Have you been able to visit recently?
Actually, yes in March of this year, when they loosened the travel restrictions for the first time. I did hear that some other people weren’t able to go back to their home country for longer, so I guess I am on the luckier side.
Is DJing your profession or a passion?
The thing is, until 2020 I didn’t have as many opportunities as I do now in 2022. So, it was more of something I did when I had time. It was not my main focus. I started DJing in Japan, in 2013 or 2014, one year before I left Japan. It was something I started as a hobby. But now, in 2022, since everything started opening up again, it has become the main part of my life. I still work a daytime job, but it’s more to fit my DJing schedule.
What was your inspiration to start DJing?
I did not start as a vinyl DJ. I was just a club-goer in Tokyo. I liked listening to music and making friends. In Tokyo, there are a lot of smaller underground bars/clubs venues. There, it’s so small that the people that are dancing are either DJs or producers. I was just there, a non-DJ, enjoying myself. Then, a friend of a friend came up to me and asked if I was a DJ. I said, not really, and he was like “want to become one?” And I was like “sure!” So, that’s how I became a DJ.
Obviously, I was interested in DJing and so played with CDJs, or like the free DJ software on my laptop. I knew the logic behind it, but that’s how I became a DJ. A stranger asked me.
What were your initial DJ experiences? Were they radio shows, or in a club?
Mostly in a club in Tokyo called Organ Bar. It’s pretty legendary. It’s a small bar, and it’s not very clean looking, but the music there is top-tier. Actually, my first gig was a regular thing, like once a month. I started using CDJs, playing R&B and sometimes soul music, but that bar was more like OG DJs – not the youngest.
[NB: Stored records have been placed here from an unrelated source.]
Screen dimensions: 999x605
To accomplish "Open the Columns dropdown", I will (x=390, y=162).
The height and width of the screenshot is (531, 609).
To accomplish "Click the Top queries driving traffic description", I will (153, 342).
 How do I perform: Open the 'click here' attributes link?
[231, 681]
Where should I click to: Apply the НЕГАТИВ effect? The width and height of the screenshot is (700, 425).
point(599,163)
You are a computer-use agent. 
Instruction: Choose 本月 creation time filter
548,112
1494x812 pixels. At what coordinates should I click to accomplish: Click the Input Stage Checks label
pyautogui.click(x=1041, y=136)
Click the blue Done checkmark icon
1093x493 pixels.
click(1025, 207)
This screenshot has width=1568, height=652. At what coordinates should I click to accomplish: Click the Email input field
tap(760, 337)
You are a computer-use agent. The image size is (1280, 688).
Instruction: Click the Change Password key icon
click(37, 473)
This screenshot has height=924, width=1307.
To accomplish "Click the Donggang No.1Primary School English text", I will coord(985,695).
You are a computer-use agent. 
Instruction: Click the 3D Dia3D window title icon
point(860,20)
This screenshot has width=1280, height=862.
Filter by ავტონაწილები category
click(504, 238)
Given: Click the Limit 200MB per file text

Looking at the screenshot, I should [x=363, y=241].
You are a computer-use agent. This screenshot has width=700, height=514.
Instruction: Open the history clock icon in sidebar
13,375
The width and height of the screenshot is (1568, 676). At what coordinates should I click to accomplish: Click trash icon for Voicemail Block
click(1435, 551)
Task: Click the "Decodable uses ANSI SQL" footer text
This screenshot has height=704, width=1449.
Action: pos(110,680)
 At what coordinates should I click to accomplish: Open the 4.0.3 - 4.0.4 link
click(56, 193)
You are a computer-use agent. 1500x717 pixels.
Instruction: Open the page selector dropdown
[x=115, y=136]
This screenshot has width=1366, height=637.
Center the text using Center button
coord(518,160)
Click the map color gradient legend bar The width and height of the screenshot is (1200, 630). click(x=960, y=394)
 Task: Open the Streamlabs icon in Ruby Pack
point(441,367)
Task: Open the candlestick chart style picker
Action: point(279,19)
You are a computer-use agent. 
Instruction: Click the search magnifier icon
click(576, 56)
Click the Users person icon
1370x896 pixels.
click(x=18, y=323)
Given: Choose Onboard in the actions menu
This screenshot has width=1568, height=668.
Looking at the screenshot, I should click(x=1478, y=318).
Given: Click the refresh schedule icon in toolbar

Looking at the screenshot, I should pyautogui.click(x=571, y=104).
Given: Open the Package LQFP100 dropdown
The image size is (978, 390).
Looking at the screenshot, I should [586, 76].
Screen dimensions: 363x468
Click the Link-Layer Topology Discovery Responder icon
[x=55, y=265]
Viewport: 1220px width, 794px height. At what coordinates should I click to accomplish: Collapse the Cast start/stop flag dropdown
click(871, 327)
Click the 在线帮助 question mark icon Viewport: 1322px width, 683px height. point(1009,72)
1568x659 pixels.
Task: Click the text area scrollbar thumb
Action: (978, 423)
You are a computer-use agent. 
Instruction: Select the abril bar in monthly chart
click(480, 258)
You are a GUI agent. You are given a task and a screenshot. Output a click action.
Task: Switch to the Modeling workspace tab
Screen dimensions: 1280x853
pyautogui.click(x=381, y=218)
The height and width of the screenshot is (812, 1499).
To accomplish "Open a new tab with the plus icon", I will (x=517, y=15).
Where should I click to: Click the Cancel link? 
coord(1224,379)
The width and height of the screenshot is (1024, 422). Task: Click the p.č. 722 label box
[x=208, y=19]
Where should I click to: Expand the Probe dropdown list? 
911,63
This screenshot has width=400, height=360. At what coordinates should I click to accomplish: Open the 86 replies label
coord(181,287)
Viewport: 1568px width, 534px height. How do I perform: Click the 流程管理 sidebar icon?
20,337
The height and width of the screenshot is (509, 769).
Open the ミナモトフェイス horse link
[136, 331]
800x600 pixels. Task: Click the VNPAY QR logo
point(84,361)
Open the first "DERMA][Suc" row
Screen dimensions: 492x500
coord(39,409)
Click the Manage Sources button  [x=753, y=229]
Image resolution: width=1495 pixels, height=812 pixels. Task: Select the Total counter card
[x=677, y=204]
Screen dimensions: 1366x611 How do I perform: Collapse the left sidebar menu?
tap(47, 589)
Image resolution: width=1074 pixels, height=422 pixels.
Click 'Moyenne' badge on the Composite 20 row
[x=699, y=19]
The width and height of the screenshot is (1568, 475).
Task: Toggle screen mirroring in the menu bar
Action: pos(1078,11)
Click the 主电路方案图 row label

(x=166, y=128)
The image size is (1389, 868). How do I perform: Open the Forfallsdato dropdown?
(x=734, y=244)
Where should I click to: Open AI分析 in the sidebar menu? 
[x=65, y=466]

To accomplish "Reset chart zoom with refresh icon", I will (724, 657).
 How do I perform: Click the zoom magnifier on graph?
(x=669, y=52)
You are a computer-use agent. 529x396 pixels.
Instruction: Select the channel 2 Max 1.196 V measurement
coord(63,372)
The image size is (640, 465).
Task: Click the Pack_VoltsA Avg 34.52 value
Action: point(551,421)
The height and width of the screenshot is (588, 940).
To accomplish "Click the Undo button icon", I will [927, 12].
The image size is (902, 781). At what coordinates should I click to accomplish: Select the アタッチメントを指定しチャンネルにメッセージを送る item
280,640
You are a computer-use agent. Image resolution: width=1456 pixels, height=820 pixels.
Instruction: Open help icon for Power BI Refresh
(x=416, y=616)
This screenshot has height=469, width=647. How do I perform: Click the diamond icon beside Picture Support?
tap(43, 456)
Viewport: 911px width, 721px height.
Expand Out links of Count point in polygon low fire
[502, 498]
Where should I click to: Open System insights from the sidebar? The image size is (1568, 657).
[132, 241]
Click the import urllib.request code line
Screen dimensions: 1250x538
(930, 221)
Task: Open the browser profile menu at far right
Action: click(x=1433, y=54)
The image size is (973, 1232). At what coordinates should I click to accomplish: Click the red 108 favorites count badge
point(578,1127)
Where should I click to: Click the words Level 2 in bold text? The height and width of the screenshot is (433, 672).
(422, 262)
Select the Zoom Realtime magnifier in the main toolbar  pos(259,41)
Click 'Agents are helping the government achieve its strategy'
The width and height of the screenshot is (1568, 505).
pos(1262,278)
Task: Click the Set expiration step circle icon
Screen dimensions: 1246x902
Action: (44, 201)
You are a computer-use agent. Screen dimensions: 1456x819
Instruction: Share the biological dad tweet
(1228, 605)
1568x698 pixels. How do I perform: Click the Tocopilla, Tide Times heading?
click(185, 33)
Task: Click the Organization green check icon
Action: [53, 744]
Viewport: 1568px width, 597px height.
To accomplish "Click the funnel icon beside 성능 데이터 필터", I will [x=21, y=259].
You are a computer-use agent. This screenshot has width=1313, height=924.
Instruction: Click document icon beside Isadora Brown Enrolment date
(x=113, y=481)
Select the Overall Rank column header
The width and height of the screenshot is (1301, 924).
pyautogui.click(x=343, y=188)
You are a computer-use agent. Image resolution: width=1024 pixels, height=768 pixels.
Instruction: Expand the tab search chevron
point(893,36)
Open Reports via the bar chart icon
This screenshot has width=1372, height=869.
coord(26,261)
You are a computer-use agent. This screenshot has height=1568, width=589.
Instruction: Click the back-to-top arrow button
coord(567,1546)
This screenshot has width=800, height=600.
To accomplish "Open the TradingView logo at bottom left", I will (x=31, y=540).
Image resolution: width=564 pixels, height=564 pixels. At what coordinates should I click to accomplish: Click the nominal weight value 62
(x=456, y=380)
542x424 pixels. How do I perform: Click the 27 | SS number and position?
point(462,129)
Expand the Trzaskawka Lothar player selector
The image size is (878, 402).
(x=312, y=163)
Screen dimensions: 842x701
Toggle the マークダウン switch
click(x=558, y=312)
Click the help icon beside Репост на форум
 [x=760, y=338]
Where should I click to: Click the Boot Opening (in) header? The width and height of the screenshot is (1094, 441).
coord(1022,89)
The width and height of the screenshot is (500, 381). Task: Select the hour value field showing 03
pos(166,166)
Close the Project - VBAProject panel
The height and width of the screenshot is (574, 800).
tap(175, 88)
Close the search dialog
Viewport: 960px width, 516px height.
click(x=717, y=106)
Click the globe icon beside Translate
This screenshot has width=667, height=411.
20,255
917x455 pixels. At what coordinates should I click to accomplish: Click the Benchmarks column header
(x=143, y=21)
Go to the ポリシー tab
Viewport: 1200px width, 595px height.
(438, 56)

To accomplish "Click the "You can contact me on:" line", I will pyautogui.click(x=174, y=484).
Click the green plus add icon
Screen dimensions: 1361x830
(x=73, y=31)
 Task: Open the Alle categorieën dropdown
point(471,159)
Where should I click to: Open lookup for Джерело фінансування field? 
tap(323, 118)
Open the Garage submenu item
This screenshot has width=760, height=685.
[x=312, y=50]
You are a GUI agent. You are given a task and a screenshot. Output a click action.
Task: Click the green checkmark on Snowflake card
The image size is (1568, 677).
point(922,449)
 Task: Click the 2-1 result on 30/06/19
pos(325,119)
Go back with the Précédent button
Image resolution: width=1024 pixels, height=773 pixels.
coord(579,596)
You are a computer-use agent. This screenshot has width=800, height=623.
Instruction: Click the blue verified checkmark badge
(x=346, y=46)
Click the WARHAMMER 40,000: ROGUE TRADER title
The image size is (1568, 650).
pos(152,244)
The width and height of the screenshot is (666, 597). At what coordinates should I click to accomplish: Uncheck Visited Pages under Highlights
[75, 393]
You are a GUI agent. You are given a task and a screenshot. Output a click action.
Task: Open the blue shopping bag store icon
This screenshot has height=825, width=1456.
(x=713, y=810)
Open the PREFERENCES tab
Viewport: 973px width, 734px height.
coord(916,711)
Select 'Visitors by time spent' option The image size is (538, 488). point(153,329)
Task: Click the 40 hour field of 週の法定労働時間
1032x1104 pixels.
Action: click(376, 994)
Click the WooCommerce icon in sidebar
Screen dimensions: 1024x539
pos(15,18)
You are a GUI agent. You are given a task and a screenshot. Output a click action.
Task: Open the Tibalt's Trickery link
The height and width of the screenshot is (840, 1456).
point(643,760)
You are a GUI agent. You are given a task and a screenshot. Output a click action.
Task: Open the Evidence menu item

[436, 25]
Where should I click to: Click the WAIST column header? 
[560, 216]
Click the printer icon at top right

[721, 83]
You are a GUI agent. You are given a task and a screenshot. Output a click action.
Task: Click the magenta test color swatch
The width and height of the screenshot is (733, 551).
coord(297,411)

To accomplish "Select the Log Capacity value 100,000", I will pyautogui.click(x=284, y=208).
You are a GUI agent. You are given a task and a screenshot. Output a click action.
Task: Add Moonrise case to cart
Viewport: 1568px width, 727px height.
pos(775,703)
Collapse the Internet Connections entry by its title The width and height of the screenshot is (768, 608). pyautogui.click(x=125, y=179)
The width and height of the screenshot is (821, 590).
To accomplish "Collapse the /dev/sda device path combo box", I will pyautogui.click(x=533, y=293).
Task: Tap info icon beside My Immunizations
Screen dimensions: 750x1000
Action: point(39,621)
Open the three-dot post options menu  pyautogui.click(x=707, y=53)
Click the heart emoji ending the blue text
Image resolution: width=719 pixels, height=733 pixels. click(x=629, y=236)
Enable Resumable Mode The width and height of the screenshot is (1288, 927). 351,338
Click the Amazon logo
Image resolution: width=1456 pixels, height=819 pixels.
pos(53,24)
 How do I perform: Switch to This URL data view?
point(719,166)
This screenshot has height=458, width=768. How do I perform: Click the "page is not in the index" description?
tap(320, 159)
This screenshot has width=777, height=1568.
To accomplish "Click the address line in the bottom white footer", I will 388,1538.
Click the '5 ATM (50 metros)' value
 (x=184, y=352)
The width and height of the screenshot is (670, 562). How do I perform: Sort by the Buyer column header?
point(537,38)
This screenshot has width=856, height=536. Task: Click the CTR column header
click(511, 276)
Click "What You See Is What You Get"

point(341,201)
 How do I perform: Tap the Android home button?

The organizer of the bar was in their mid-30s, or maybe closer to 40s, so not the youngest scene, and they were all vinyl nerds. They didn’t push me into buying vinyls, but seeing them DJing on vinyl, having fun with it, and explaining how good it was, made me more interested. They’d be like “oh look at this, this is from year something-something and it’s original,” and I’d be like “oh, that sounds fun.” If I did play soul or funk, which I was interested in back then – and still am – some people would say it’s easier with vinyl, so I figured I might as well start doing it.
Did you notice early on, when switching to vinyl, that some of the music you wanted to play was harder to find?
Ya actually. I still played some R&B or newer hip-hop, but I switched to focus more on soul and funk that is fun on vinyl. The DJs around me played jazz – like actual jazz. I didn’t get into that. It’s very hard and very niche, and I respect them for that. But, with that influence, I got into faster BPM music, which led me to disco with a raw band sound. That’s still my base when I DJ.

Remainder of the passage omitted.